Hebrews 9 says "all things are cleansed with blood, and without shedding of blood there is no forgiveness.” (Hebrews 9:22, NASB95)
(a) It was necessary for the innocent One to die in order that the guilty might live.
(3) This truth may have struck them when it was first revealed:
(a) They were warned that the penalty of eating of the forbidden tree was death.
(b) Up to this point however, there had been no death at all. And now the death that occurs is not their death, though they deserved it, but the death of innocent animals.
(c) And the one who killed the animals was God. This brings up a point:
(i) God ordained the murder of Jesus.
In Peter’s message on the Day of Pentecost, he said "This Man, delivered over by the predetermined plan and foreknowledge of God, you nailed to a cross by the hands of godless men and put Him to death.” (Acts 2:23, NASB95)

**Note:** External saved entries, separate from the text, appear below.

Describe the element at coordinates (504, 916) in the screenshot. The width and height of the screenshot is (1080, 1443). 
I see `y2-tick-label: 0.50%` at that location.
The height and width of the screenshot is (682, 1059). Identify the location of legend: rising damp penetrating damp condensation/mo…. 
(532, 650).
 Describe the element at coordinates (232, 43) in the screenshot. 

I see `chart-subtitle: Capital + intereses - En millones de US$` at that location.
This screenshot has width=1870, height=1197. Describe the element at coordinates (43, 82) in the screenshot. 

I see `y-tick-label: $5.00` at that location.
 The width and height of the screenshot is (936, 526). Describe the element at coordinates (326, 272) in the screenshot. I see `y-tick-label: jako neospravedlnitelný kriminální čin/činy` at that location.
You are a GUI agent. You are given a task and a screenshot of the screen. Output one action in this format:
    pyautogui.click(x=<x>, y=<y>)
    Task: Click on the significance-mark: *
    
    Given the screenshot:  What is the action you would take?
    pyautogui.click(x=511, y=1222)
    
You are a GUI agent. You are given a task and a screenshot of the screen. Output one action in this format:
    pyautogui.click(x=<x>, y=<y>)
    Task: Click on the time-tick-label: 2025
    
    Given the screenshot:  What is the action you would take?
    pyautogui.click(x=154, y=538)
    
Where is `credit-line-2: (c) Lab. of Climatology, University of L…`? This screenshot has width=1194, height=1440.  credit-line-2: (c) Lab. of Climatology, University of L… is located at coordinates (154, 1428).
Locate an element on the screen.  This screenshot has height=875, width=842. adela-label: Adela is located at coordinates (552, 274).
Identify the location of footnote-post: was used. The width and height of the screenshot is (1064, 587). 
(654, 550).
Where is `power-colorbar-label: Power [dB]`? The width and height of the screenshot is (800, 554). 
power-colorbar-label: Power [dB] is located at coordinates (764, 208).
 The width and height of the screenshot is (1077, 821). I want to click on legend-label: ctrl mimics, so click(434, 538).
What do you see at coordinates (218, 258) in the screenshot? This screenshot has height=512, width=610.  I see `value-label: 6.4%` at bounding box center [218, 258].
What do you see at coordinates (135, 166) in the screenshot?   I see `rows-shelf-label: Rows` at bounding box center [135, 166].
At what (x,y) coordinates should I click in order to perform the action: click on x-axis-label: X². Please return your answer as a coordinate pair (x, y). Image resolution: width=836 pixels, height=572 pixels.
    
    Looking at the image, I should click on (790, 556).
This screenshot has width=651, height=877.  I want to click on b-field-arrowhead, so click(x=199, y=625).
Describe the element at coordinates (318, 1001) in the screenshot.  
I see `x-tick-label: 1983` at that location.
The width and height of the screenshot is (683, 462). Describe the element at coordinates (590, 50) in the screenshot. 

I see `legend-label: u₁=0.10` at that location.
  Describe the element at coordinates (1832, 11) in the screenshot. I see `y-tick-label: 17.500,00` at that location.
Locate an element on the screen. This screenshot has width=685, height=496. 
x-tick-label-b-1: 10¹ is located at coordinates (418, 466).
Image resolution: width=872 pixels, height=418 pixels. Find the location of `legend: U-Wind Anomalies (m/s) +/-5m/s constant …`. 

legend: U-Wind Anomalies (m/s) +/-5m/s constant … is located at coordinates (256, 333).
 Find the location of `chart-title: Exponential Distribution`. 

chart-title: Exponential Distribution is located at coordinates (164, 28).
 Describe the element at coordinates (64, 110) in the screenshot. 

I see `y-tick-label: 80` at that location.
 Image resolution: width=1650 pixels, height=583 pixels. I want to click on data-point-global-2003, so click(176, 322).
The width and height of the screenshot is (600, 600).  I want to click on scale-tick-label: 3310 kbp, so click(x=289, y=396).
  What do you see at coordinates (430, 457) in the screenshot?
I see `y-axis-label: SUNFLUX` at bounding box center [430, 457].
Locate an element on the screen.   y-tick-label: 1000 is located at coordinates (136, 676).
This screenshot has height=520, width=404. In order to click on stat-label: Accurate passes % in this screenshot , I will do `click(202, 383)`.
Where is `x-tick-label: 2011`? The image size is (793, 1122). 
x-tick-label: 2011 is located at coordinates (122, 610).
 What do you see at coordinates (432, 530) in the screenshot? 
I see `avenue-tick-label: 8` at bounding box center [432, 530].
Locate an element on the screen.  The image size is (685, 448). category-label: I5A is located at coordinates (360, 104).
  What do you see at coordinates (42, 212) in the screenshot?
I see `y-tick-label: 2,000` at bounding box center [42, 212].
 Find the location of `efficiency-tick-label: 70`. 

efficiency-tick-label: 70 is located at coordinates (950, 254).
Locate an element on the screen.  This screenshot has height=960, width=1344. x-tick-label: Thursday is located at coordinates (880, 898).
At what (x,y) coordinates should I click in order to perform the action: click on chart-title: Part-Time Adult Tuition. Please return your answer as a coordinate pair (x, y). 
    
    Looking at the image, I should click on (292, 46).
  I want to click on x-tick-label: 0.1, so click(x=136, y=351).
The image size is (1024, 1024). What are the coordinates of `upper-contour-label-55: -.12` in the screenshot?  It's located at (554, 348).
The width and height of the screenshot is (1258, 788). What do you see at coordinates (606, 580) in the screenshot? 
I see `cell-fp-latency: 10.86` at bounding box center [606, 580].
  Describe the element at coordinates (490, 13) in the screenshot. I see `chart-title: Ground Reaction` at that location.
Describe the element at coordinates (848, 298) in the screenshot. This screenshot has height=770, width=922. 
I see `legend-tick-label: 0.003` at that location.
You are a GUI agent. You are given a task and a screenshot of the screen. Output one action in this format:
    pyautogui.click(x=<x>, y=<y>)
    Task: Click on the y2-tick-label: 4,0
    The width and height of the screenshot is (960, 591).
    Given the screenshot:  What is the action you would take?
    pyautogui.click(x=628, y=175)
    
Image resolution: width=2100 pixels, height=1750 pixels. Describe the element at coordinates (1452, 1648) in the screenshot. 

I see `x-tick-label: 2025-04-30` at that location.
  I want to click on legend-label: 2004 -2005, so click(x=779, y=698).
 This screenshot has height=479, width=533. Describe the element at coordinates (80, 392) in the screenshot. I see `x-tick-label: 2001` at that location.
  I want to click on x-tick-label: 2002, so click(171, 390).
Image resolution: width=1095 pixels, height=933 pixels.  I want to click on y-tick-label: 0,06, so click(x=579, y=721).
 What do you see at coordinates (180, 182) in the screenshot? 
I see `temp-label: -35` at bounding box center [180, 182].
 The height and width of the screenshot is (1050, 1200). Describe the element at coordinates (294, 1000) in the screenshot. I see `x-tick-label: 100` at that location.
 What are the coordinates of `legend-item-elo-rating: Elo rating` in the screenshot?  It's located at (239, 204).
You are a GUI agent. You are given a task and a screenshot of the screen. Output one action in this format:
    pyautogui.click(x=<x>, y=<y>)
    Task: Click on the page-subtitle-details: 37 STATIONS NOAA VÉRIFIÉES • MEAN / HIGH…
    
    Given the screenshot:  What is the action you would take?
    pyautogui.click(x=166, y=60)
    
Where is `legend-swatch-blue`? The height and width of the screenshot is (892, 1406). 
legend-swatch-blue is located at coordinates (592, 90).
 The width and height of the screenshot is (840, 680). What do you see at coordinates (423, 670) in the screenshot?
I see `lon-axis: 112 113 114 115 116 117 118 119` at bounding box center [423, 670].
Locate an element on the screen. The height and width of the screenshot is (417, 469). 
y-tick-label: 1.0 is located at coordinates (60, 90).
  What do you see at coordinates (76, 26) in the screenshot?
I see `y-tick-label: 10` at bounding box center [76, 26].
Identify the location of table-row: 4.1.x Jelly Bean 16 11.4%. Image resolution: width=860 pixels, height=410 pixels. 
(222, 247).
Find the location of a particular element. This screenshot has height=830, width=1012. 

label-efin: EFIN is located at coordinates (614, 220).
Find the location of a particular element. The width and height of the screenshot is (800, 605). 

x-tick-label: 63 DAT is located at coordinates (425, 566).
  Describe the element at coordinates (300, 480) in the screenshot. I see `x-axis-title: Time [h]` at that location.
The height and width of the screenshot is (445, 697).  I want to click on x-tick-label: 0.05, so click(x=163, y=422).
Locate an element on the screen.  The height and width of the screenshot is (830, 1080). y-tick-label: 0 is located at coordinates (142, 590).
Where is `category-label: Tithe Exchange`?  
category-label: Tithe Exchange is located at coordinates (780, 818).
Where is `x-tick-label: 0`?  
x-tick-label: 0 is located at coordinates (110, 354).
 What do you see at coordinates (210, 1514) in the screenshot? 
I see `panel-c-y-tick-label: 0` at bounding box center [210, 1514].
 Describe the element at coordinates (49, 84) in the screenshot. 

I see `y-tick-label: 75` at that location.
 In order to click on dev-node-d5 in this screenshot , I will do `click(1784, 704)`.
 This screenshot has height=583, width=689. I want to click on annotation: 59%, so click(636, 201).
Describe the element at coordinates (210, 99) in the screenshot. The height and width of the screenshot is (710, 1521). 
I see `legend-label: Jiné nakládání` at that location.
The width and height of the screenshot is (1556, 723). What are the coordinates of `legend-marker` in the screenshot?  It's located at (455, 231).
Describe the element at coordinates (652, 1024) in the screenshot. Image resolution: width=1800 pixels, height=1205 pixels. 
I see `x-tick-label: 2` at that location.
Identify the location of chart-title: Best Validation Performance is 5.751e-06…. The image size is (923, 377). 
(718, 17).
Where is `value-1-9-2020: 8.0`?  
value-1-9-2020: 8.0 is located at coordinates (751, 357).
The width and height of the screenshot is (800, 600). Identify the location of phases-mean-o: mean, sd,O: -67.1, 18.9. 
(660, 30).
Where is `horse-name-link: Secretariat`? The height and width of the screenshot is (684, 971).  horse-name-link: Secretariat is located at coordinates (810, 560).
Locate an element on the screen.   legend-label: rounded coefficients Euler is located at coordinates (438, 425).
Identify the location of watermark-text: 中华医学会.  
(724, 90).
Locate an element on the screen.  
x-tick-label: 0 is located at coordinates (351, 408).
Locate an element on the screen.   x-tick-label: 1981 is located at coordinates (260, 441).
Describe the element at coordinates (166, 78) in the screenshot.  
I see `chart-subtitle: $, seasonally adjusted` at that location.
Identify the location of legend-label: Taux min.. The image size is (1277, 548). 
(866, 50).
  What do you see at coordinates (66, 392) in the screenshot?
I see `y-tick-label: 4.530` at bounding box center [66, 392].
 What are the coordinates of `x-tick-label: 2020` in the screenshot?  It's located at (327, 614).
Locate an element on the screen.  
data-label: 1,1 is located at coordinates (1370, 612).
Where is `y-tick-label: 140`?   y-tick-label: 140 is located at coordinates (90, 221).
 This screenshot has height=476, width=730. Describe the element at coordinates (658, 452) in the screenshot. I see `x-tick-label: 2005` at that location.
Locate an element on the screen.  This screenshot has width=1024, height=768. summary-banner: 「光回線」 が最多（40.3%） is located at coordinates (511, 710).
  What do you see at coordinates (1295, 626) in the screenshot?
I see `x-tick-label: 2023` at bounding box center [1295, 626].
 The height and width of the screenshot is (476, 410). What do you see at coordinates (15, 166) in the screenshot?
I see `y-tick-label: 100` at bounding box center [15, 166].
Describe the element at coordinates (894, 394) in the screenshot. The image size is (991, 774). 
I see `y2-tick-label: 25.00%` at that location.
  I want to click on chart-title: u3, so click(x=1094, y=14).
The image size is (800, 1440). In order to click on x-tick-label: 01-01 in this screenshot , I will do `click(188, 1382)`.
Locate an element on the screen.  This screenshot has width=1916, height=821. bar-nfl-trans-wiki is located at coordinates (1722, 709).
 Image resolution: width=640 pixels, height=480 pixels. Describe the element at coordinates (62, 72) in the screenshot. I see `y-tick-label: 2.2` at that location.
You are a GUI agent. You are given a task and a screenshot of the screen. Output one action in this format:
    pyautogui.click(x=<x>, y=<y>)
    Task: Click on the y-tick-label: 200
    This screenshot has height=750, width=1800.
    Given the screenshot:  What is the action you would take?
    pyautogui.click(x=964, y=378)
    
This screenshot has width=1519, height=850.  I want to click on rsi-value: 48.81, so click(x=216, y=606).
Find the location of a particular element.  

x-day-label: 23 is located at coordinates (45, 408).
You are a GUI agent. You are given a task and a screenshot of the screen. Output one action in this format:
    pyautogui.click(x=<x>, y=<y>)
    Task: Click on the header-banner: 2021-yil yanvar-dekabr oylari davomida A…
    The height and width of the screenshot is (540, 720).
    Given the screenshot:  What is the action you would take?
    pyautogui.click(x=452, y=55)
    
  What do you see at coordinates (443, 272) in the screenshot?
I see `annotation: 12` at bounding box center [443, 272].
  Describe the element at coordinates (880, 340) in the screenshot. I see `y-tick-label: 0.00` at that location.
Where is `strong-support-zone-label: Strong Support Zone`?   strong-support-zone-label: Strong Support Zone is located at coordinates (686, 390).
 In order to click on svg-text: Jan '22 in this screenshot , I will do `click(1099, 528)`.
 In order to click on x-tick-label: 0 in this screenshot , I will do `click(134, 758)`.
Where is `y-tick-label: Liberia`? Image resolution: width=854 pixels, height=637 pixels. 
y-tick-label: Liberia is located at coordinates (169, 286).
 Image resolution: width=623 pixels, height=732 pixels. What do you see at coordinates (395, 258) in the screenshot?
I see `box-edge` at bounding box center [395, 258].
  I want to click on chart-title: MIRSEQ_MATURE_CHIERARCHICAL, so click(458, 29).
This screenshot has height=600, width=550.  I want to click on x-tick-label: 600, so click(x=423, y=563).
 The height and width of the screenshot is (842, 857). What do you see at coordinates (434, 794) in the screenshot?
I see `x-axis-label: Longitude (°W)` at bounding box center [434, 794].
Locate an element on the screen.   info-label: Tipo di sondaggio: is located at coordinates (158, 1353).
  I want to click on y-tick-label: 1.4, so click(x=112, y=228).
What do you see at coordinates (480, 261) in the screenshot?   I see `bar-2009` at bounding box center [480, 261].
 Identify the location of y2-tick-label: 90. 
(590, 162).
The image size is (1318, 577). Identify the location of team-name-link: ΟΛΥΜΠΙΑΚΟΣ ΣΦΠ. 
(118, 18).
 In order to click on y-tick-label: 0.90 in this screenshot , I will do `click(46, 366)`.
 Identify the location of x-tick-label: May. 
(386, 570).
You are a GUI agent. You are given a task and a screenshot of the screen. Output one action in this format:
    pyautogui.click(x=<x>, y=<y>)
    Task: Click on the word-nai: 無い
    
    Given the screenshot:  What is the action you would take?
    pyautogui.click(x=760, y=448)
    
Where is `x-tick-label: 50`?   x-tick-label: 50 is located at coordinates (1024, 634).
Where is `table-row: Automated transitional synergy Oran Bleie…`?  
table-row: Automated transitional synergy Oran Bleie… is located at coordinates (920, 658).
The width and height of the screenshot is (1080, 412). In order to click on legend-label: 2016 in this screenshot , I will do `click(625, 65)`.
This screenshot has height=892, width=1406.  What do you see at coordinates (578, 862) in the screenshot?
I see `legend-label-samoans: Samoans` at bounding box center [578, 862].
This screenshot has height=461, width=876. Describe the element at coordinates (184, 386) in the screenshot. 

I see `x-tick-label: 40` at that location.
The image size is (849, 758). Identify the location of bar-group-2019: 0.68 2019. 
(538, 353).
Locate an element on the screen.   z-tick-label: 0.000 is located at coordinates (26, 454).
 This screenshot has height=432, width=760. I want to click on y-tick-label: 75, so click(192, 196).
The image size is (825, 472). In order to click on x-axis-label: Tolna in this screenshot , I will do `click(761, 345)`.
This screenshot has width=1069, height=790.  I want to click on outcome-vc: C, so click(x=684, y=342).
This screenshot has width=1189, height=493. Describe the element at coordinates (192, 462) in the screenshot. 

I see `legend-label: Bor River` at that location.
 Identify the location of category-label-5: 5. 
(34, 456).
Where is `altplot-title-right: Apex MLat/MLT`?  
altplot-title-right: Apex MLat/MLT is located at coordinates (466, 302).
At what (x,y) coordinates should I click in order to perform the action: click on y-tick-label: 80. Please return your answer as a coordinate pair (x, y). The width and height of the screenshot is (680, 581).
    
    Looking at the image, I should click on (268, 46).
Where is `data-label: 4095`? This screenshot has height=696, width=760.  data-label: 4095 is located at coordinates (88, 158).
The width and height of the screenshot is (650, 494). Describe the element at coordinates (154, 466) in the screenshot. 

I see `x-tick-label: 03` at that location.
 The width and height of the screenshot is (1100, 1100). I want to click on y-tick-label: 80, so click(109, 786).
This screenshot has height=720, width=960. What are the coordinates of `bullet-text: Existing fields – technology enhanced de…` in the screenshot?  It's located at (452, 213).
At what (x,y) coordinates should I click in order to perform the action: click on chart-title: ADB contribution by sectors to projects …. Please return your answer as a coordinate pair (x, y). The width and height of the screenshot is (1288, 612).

Or to put it starkly in the words of Isaiah 53, "But the Lord was pleased To crush Him, putting Him to grief; If He would render Himself as a guilt offering.” (Is.53:10)
(ii) In what sense was God pleased by the death of His Son?
(a) He was pleased by the redemption that was accomplished. He was pleased that His eternal plan of salvation was thus fulfilled.
(b) He was pleased with the sacrifice of His Son, who died so that others might have eternal life. He was pleased to display His righteous anger against sin in such a graphic way.
(c) He was pleased to demonstrate His love for sinners through such a majestic sacrifice.
(iii) For all the evil in the crucifixion, it brought about an infinite good.
(iv) Though the murderers meant evil against Christ, God meant it for good, in order to save many (Genesis 50:20).